Memory is one of the most important components of computer systems. It is always beneficial to know how the operating system manages the memory. It can be very useful for developing software components. In this tutorial, we’re going to discuss the concept of dynamic memory using the C programming language and give some information about common errors.
2. What Is Dynamic Memory?
When the application loads into the system memory, it is generally divided into three main regions: stack, heap, and code. The figure below shows the general view of memory allocation for an application:
The stack region is responsible for storing the program’s local variable. Variables and arrays at the start of a function, including the main, sits in the stack space. The stack grows from high address to low address.
On the other hand, the heap region is responsible for dynamic memory allocation. Unlike stacks, heaps grow from low address to high address. By the way, it is important to keep in mind that the heap area is nothing related common with the heap data structure.

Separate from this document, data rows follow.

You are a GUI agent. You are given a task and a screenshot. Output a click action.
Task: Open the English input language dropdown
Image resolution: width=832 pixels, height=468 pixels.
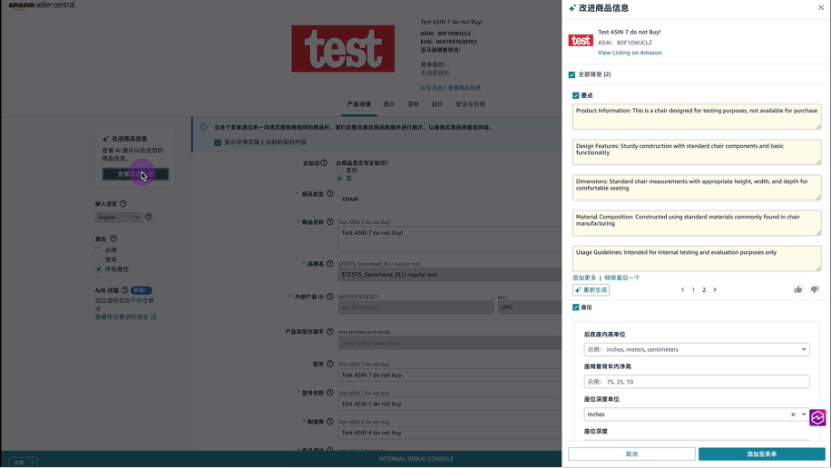118,217
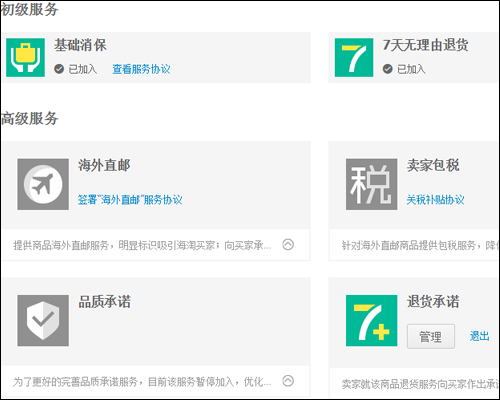Collapse the 海外直邮 description with circle arrow
Viewport: 500px width, 400px height.
(x=288, y=245)
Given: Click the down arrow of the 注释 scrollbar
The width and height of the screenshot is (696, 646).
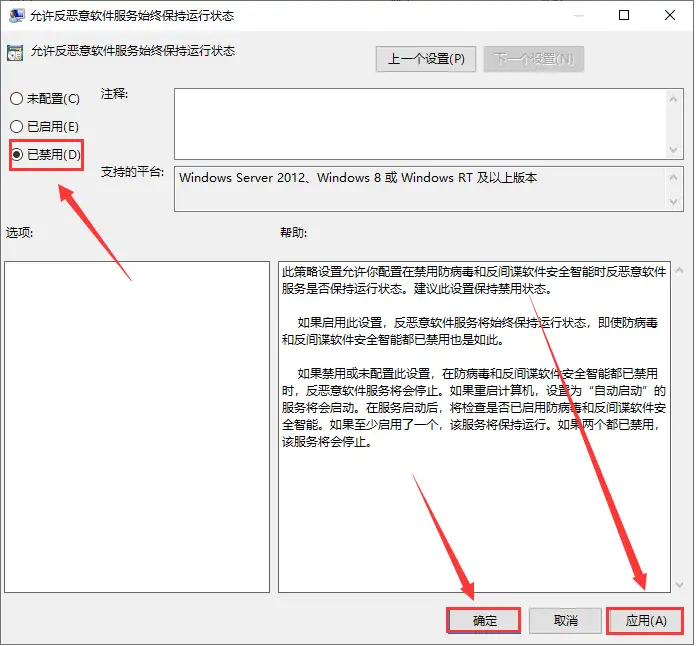Looking at the screenshot, I should (x=674, y=148).
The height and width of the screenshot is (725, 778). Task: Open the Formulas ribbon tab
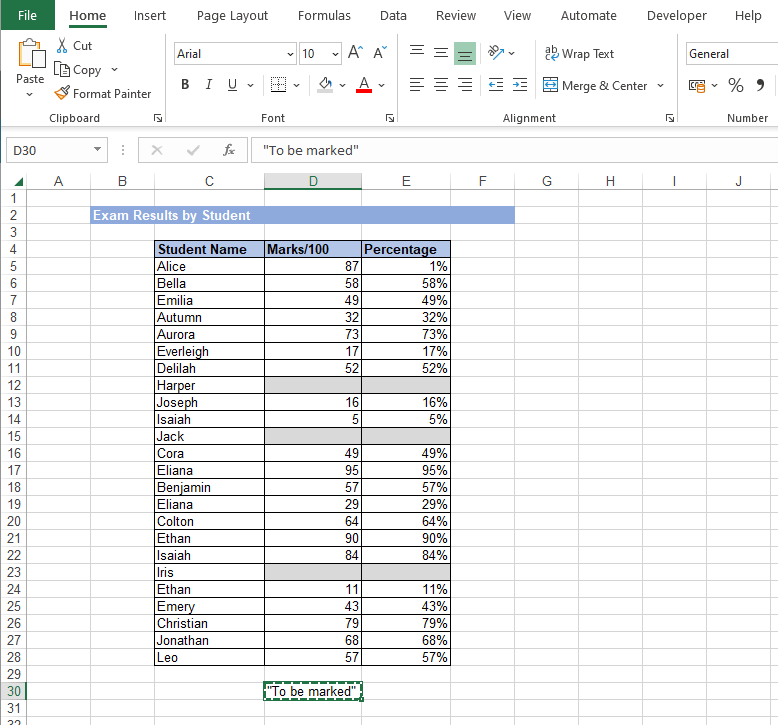(x=324, y=16)
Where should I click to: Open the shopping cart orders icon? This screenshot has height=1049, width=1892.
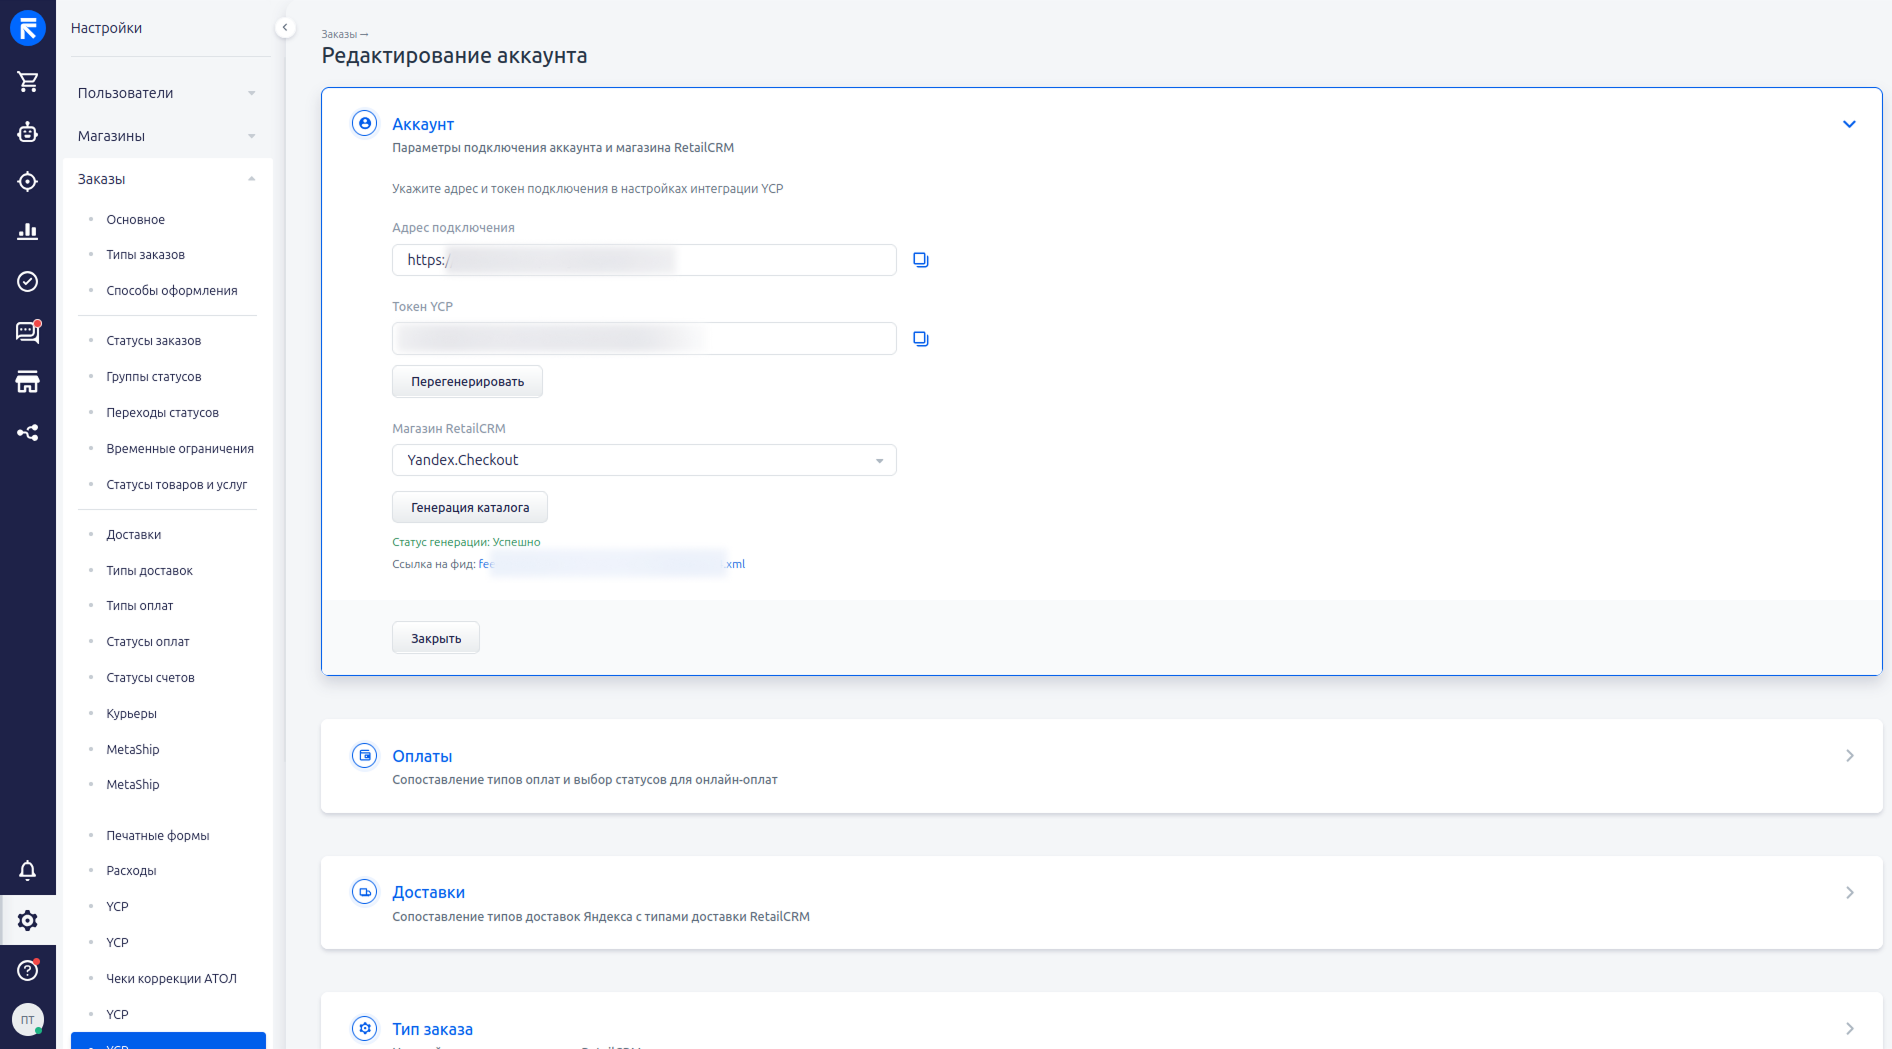28,82
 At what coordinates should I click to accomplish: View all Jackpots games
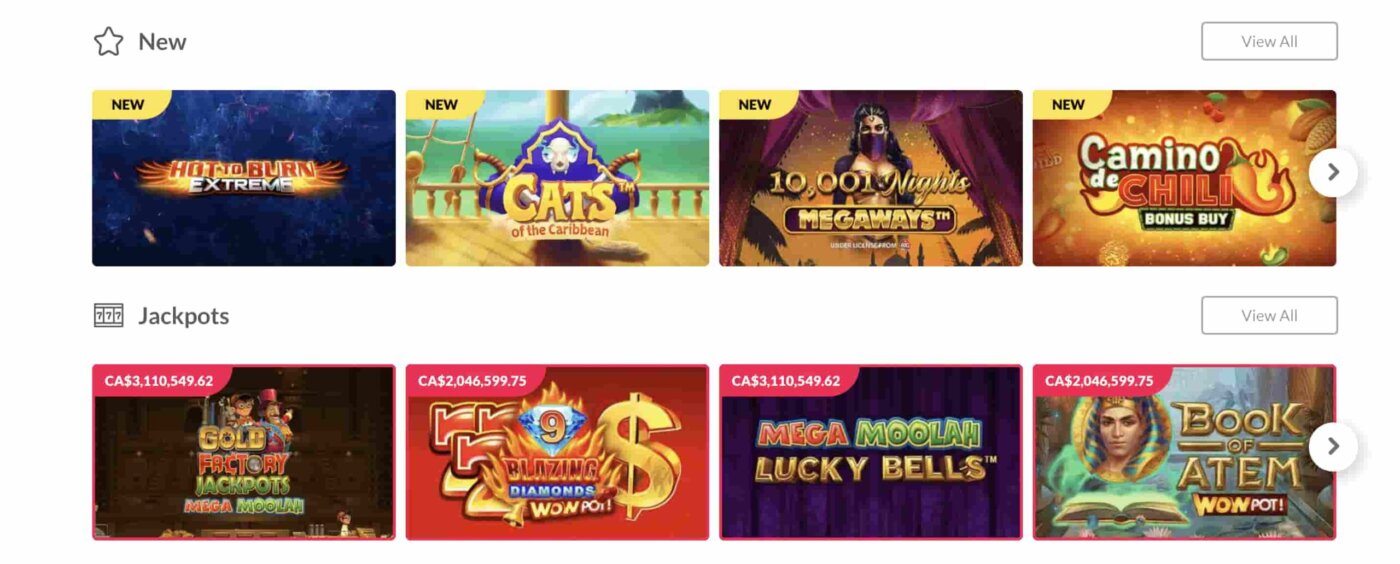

While instructions sit in the code space, global and static variables go into the static/global part.
3. Dynamic Memory Allocation
The term dynamic memory allocation refers to the process of managing system memory while it is running. The malloc(), calloc(), realloc(), and free() are the four functions that perform dynamic memory management in the C programming language. The C standard library header file stdlib defines these four dynamic memory allocation functions of the C programming language.

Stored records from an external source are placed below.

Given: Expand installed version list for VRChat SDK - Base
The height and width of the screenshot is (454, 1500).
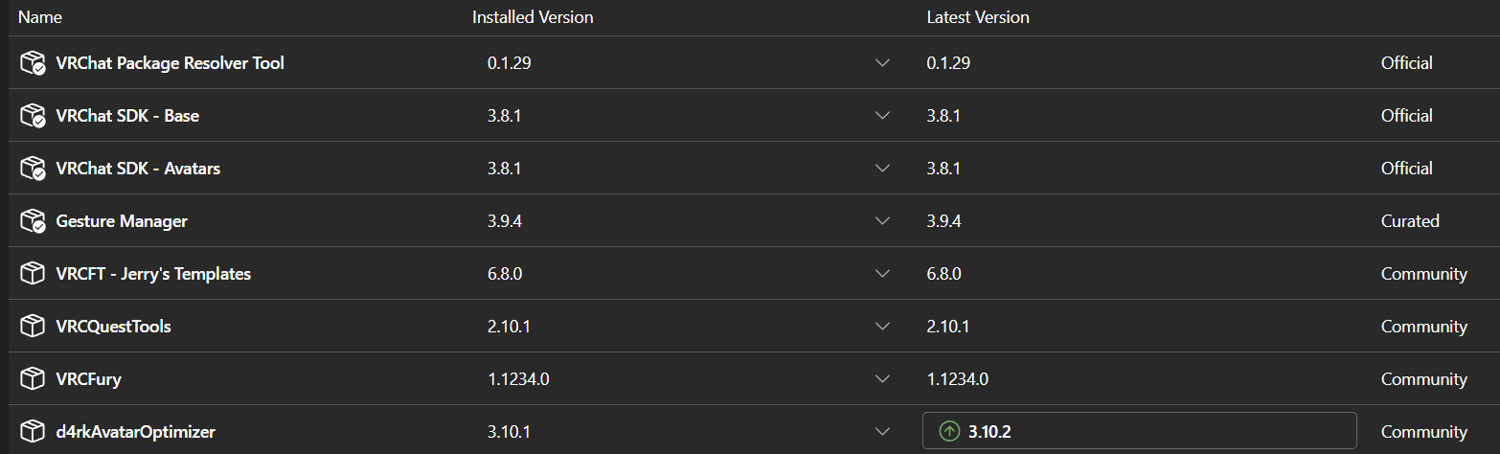Looking at the screenshot, I should 882,116.
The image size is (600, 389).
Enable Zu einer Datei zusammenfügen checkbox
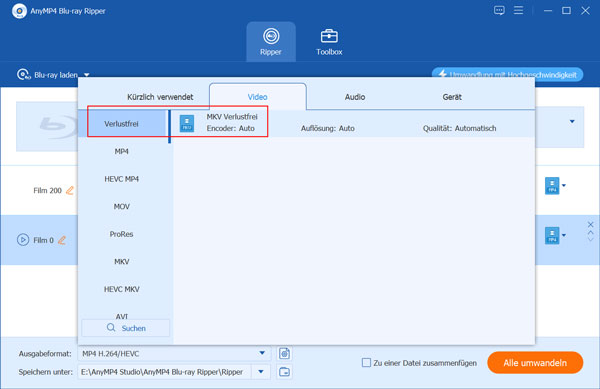tap(366, 363)
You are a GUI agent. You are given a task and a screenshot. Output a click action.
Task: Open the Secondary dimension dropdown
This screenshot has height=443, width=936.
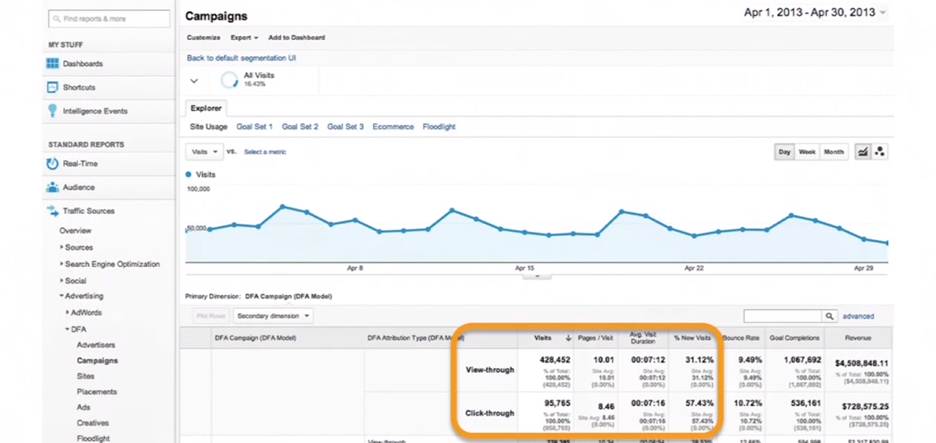[x=272, y=316]
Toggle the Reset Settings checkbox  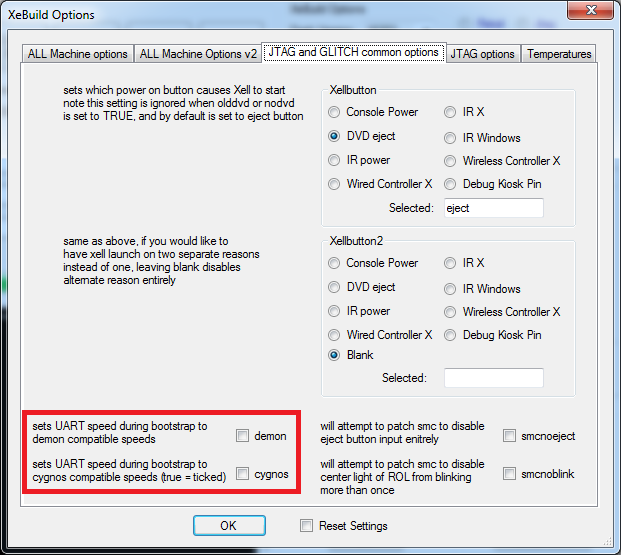(307, 526)
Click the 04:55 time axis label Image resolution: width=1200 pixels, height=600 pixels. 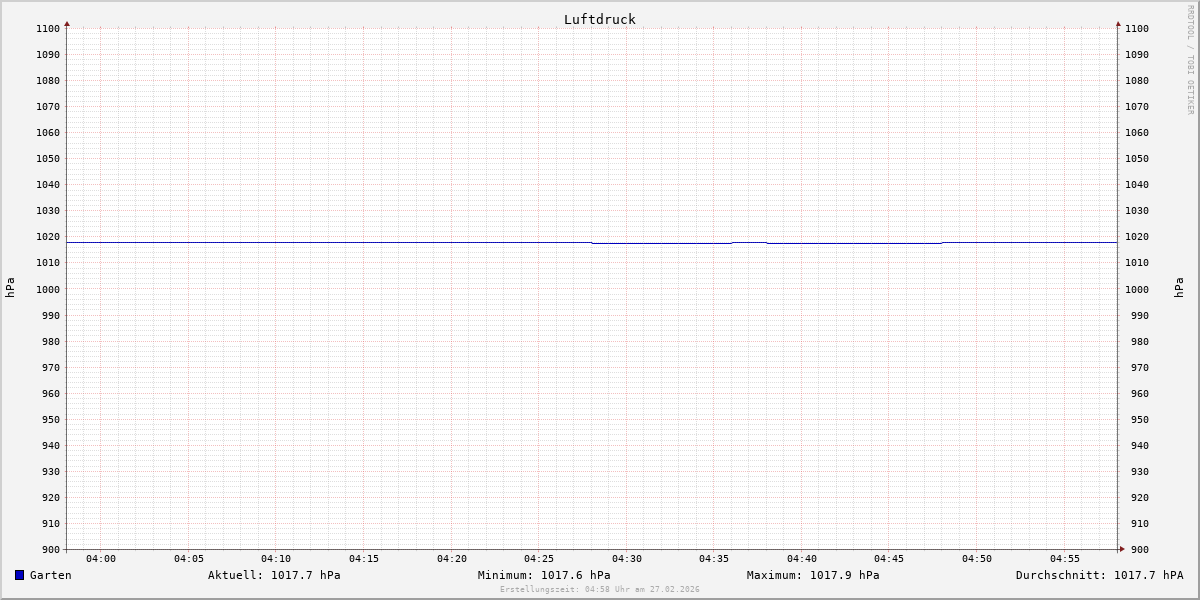(x=1065, y=559)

Dynamic memory allocation utilizes the heap space of the system memory. Let’s take a closer look at the four dynamic memory management functions.
malloc() is a function that allocates a heap block of memory. In particular, it allocates a specified number of bytes to the user but does not initialize them. The application uses a pointer returned by malloc() to access this block of memory once it has been allocated. It returns a pointer of type void by default, however, we can cast it into a pointer of any data type. If there isn’t enough room for the amount of memory requested by malloc(), the allocation will fail and it returns a NULL pointer. Its only argument is the size of the memory chunk to be allocated.

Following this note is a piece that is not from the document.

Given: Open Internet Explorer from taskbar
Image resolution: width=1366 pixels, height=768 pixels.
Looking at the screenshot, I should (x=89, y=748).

3.2. calloc() and realloc()
calloc() or contiguous allocation is similar to malloc but in this function, we can also specify the number of blocks of memory to be allocated. Unlike malloc, it takes two arguments: the number of memory blocks to be allocated and the size of each memory block. It initializes each block by value 0. We usually prefer to use calloc() when we want all the members of a structure initialized to zero.
On the other hand, realloc() stands for re-allocation. When memory allocated previously may not be sufficient, we may need more memory. In this situation, we can use realloc() to reallocate the memory dynamically.
We use the free() function in C to dynamically de-allocate the memory. When we use malloc() or calloc() to allocate memory, the memory isn’t de-allocated on its own. That’s why we need to use the free() method to de-allocate the memory.
4. Common Errors
Incorrect usage of dynamic memory allocation is a common source of issues. Security flaws or program crashes, most commonly due to segmentation faults are examples of common errors.
The most common errors are can be summarized as follows:
- Not checking for allocation failures
- Memory leaks
- Logical errors
4.1. Not Checking for Allocation Failures
As we’ve mentioned, an allocation memory operation may not be successful always, and it may return a null pointer instead. If we use the returned value without checking if the allocation is successful, we’ll get unexpected results. This usually results in a crash. Due to the null pointer, we’ll have a segmentation fault. However, there is no guarantee that this will happen, therefore relying on it might potentially cause difficulties.
4.2. Memory Leaks
Non-reusable memory is one of the issues that comes with the failure to deallocation memory using the free function. The program may not use this any longer and this wastes memory resources. This situation may lead to allocation problems when the resources are exhausted.
While in C there is no advanced concept to mitigate memory leaks, in C++, Resource Acquisition is Initialization (RAII) concept provides exception safety, encapsulation, and locality. Therefore, it allows developers to handle memory leaks.
4.3. Logical Errors
Logical errors are the other type of common errors while handling dynamic memory allocation. As we’ve discussed, every allocation has a similar pattern. They start with the allocation with malloc, data storage with use, and deallocation with the free function. Trying to use the memory after a call to free (dangling pointer) or before a call to malloc (wild pointer), calling free twice and similar logical errors can cause a segmentation fault and this may result in a crash of the application. These issues can be difficult to diagnose.
In this tutorial, we explained what dynamic memory is and gave some information about dynamic memory allocation in the C programming language. We also mentioned the functions and common errors in dynamic memory allocation.